Enhanced Muscle Activation Using Robotic Assistance Within the Electromechanical Delay: Implications for Rehabilitation?

  • Alex C. Dzewaltowski,
  • Philippe Malcolm

DOI
https://doi.org/10.1109/TNSRE.2024.3419688
Journal volume & issue
Vol. 32
pp. 2432 – 2440

Abstract

Read online

Robotic rehabilitation has been shown to match the effects of conventional physical therapy on motor function for patients with neurological diseases. Rehabilitation robots have the potential to reduce therapists’ workload in time-intensive training programs as well as perform actions that are not replicable by human therapists.
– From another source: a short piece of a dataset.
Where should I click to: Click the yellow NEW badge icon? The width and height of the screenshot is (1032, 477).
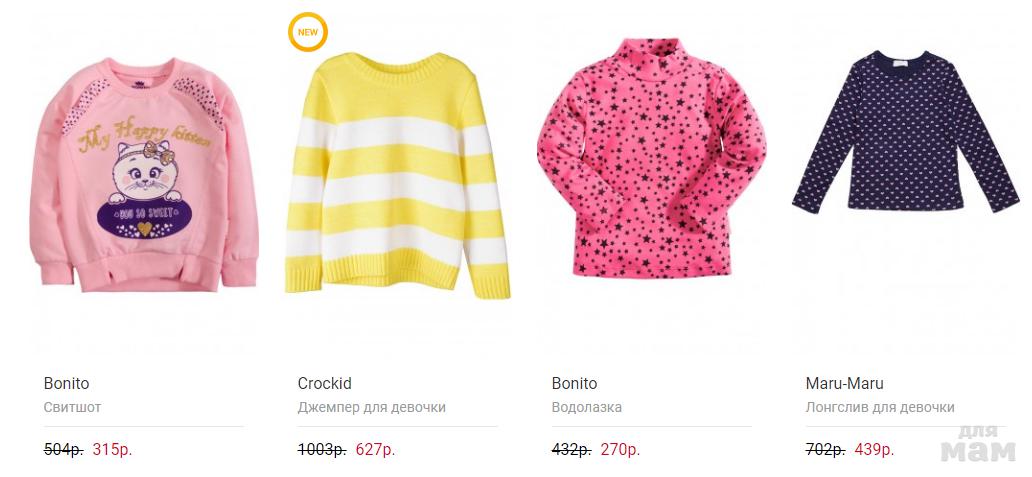coord(307,33)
We investigated the effects of one such modality that cannot be achieved by a human therapist: assistance and resistance within the electromechanical delay between muscle activation and muscle contraction during arm extension. We found increased muscle activation when providing robotic assistance within this electromechanical delay. Assistance provided within this delay moves the participant’s arm quicker than their own muscle and increases the subsequent peak voluntary muscle activation compared to normal arm extension by $68.97~\pm ~80.05$ % (SE = 0.021; ${p}= 0.007$ ). This is surprising since all previous literature shows that muscle activation either decreases or does not change when participants receive robotic assistance. As a consequence, traditional robotic rehabilitation incrementally reduces assistance as the patient improves to maintain levels of muscle activation which is suggested to be important for neuronal repair. The present result may enable therapists to no longer have to choose between providing assistance or increasing muscle activation. Instead, therapists may be able to provide assistance while also increasing muscle activation.